### MATERIAL PROVIDED
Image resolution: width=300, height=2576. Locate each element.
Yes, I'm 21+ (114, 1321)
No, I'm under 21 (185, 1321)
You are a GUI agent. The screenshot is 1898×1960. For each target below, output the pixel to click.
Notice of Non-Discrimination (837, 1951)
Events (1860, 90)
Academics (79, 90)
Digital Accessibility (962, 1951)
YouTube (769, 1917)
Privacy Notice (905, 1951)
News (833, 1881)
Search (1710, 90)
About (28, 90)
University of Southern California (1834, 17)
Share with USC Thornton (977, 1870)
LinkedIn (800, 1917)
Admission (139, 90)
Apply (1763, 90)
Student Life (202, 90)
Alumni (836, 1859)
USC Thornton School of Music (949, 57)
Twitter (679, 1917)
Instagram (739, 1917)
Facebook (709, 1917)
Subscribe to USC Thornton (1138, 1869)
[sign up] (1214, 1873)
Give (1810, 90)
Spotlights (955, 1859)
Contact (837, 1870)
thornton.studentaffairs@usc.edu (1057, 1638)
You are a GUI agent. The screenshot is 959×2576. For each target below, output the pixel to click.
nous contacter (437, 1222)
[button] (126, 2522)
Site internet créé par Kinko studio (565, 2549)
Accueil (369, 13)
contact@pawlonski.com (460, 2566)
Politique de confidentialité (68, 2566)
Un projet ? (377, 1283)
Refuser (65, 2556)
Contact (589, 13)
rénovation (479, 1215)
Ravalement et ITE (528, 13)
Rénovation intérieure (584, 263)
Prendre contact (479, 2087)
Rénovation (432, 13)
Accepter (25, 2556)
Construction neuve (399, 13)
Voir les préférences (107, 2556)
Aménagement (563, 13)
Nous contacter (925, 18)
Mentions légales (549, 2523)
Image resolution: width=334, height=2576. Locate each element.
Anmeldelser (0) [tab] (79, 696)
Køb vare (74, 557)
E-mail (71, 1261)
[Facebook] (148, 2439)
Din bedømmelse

### GOAL OF THE EXERCISE
Would you print exactly the lines from the first line of the entries above through the line that has "News (833, 1881)", both included, and stop there?

### RESPONSE TO THE EXERCISE
Image resolution: width=300, height=2576. Locate each element.
Yes, I'm 21+ (114, 1321)
No, I'm under 21 (185, 1321)
You are a GUI agent. The screenshot is 1898×1960. For each target below, output the pixel to click.
Notice of Non-Discrimination (837, 1951)
Events (1860, 90)
Academics (79, 90)
Digital Accessibility (962, 1951)
YouTube (769, 1917)
Privacy Notice (905, 1951)
News (833, 1881)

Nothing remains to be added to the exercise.